PROMPT:
What you return must match the data exactly, line for line.

STORED DATA:
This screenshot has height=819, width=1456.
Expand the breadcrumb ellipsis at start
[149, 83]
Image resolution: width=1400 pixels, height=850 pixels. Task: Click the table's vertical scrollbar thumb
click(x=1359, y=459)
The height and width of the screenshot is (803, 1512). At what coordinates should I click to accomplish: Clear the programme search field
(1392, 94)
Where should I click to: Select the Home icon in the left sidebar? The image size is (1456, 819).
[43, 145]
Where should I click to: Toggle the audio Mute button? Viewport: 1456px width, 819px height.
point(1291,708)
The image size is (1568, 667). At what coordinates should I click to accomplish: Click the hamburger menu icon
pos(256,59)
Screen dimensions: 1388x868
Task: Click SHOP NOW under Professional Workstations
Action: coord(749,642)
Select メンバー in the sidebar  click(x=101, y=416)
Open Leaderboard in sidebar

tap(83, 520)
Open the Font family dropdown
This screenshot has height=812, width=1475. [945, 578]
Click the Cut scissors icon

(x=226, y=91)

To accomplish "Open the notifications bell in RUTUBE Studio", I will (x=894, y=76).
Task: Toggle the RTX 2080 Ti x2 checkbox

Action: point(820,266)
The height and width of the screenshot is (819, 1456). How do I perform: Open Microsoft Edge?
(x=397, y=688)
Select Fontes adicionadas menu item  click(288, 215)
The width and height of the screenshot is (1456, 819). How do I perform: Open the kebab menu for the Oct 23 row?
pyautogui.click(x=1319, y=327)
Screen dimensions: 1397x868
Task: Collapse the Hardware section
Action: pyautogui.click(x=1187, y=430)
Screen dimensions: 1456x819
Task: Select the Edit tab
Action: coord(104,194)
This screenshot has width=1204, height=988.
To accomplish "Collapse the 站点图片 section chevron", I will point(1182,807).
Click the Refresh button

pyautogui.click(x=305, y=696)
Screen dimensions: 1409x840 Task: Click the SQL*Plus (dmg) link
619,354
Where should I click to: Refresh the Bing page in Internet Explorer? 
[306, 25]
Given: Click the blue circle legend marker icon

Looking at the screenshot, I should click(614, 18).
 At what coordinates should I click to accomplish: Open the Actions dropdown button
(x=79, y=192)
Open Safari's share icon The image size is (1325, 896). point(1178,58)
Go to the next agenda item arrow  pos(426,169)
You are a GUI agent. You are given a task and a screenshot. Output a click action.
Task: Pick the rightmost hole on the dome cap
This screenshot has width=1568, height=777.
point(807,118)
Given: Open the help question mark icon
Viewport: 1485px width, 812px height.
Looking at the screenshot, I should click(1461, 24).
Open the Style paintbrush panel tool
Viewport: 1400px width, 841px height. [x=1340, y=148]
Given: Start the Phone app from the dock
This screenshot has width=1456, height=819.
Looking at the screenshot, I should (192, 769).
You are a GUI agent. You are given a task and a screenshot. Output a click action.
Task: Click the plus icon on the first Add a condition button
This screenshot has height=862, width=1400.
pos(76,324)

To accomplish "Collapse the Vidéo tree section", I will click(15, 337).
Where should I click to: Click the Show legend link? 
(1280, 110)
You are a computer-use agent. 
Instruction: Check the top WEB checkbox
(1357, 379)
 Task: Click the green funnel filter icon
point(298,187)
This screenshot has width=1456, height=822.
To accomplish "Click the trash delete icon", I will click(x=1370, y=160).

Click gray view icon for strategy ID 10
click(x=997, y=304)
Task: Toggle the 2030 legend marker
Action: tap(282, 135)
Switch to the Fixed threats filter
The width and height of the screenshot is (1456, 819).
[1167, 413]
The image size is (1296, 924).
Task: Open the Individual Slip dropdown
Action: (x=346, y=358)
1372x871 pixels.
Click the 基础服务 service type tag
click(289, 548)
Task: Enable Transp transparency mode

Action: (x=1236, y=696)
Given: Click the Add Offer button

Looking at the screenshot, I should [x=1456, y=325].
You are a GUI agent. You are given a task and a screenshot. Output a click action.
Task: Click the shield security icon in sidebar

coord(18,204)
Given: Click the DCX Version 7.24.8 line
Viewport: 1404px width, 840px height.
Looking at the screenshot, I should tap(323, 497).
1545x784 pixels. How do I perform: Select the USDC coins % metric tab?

SOLUTION TO THE EXERCISE:
This screenshot has height=819, width=1456.
Expand the breadcrumb ellipsis at start
[149, 83]
Image resolution: width=1400 pixels, height=850 pixels. Task: Click the table's vertical scrollbar thumb
click(x=1359, y=459)
The height and width of the screenshot is (803, 1512). At what coordinates should I click to accomplish: Clear the programme search field
(1392, 94)
Where should I click to: Select the Home icon in the left sidebar? The image size is (1456, 819).
[43, 145]
Where should I click to: Toggle the audio Mute button? Viewport: 1456px width, 819px height.
point(1291,708)
The image size is (1568, 667). At what coordinates should I click to accomplish: Click the hamburger menu icon
pos(256,59)
Screen dimensions: 1388x868
Task: Click SHOP NOW under Professional Workstations
Action: coord(749,642)
Select メンバー in the sidebar  click(x=101, y=416)
Open Leaderboard in sidebar

tap(83, 520)
Open the Font family dropdown
This screenshot has height=812, width=1475. [945, 578]
Click the Cut scissors icon

(x=226, y=91)

To accomplish "Open the notifications bell in RUTUBE Studio", I will (x=894, y=76).
Task: Toggle the RTX 2080 Ti x2 checkbox

Action: point(820,266)
The height and width of the screenshot is (819, 1456). How do I perform: Open Microsoft Edge?
(x=397, y=688)
Select Fontes adicionadas menu item  click(288, 215)
The width and height of the screenshot is (1456, 819). How do I perform: Open the kebab menu for the Oct 23 row?
pyautogui.click(x=1319, y=327)
Screen dimensions: 1397x868
Task: Collapse the Hardware section
Action: pyautogui.click(x=1187, y=430)
Screen dimensions: 1456x819
Task: Select the Edit tab
Action: coord(104,194)
This screenshot has width=1204, height=988.
To accomplish "Collapse the 站点图片 section chevron", I will point(1182,807).
Click the Refresh button

pyautogui.click(x=305, y=696)
Screen dimensions: 1409x840 Task: Click the SQL*Plus (dmg) link
619,354
Where should I click to: Refresh the Bing page in Internet Explorer? 
[306, 25]
Given: Click the blue circle legend marker icon

Looking at the screenshot, I should click(614, 18).
 At what coordinates should I click to accomplish: Open the Actions dropdown button
(x=79, y=192)
Open Safari's share icon The image size is (1325, 896). point(1178,58)
Go to the next agenda item arrow  pos(426,169)
You are a GUI agent. You are given a task and a screenshot. Output a click action.
Task: Pick the rightmost hole on the dome cap
This screenshot has width=1568, height=777.
point(807,118)
Given: Open the help question mark icon
Viewport: 1485px width, 812px height.
Looking at the screenshot, I should click(1461, 24).
Open the Style paintbrush panel tool
Viewport: 1400px width, 841px height. [x=1340, y=148]
Given: Start the Phone app from the dock
This screenshot has width=1456, height=819.
Looking at the screenshot, I should (192, 769).
You are a GUI agent. You are given a task and a screenshot. Output a click action.
Task: Click the plus icon on the first Add a condition button
This screenshot has height=862, width=1400.
pos(76,324)

To accomplish "Collapse the Vidéo tree section", I will click(15, 337).
Where should I click to: Click the Show legend link? 
(1280, 110)
You are a computer-use agent. 
Instruction: Check the top WEB checkbox
(1357, 379)
 Task: Click the green funnel filter icon
point(298,187)
This screenshot has width=1456, height=822.
To accomplish "Click the trash delete icon", I will click(x=1370, y=160).

Click gray view icon for strategy ID 10
click(x=997, y=304)
Task: Toggle the 2030 legend marker
Action: tap(282, 135)
Switch to the Fixed threats filter
The width and height of the screenshot is (1456, 819).
[1167, 413]
The image size is (1296, 924).
Task: Open the Individual Slip dropdown
Action: (x=346, y=358)
1372x871 pixels.
Click the 基础服务 service type tag
click(289, 548)
Task: Enable Transp transparency mode

Action: (x=1236, y=696)
Given: Click the Add Offer button

Looking at the screenshot, I should [x=1456, y=325].
You are a GUI agent. You are given a task and a screenshot. Output a click action.
Task: Click the shield security icon in sidebar

coord(18,204)
Given: Click the DCX Version 7.24.8 line
Viewport: 1404px width, 840px height.
Looking at the screenshot, I should tap(323, 497).
1545x784 pixels. How do I perform: Select the USDC coins % metric tab?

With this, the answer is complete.